Lanzhou LS Group banks on overseas orders to boost revenue despite price drop

Energy equipment firm Lanzhou LS Group Co Ltd expects its overseas operations to increase in the next five years on the back of China's Belt and Road Initiative.

Feng Xiping, deputy general manager for international business at the Chinese oil and petrochemical manufacturing giant, predicted on Monday that overseas income would increase to 60 percent of the company's overall revenue by 2020 from its current level of 20 percent.

"Most countries along the Belt and Road Initiative are rich in energy resources, which will bring us business opportunities," Feng said.

LS Group plans to expand its global network by having subsidiaries in Brazil, India, Singapore and Algeria in place by the end of 2015. Last year, the company opened subsidiaries in Russia, Dubai in the United Arab Emirates and Turkmenistan, Feng said.

Set up in western China's Lanzhou, capital city of Gansu province, in 1953, the LS Group was one of the earliest State-owned companies to focus on manufacturing oil drilling and refinery equipment.

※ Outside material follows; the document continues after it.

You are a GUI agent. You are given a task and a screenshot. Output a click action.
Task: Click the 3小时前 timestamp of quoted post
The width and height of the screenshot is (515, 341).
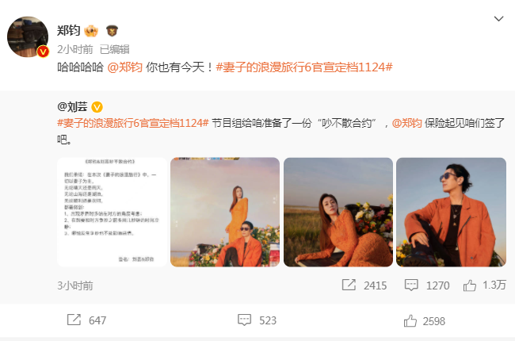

Last year, the company had around 50 orders for drilling equipment with a total value of $250 million. Turkmenistan alone ordered 15 drilling sets with a contract value of $156 million. This year, the country has ordered another 11 drilling sets.

"We are also preparing a tender for oil equipment orders in Russia in September through our branch in Moscow," Feng said.

"By cooperating with our local partner, we can benefit from their mature sales network and resources," Feng said.

LS Group hopes to double last year's overseas revenue to around $500 million in 2015, which will help compensate for sluggish sales in the domestic market because of overcapacity in the refining industry.

Earlier this year, Fu Chengyu, former chairman of Sinopec Group, the biggest crude refiner in China, warned about the risks ahead when he said the country's total crude refinery capacity will increase from 740 million metric tons this year to 910 million tons by 2020.

This will hit equipment suppliers as long-term global projects are put on hold because of low oil prices. On Sunday, Brent crude for August delivery dropped 14 cents to $62.88.

Falling oil prices have forced Chinese companies, such as LS Group, to look abroad to fill order books, even though competition is fierce.

"It is common to see eight Chinese firms out of the 10 bidders when you attend an equipment tender in foreign countries," Feng said.

LS Group will focus on high-end equipment in other areas, such as mining, and continue to strengthen its after-sales service to stay competitive.

"Even though falling global crude prices have led to sluggish sales of drilling equipment, demand for mining equipment has increased," Feng said without giving details. "This means our company's diversified products will help us survive the foreign market and keep growing."